Print, exactly as given, each line of the data from the line containing "Instruction: Click the" up to and including its last line.
######
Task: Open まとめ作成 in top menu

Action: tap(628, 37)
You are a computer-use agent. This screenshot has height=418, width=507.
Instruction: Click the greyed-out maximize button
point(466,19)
######
Answer box:
Instruction: Click the greyed-out maximize button
point(466,19)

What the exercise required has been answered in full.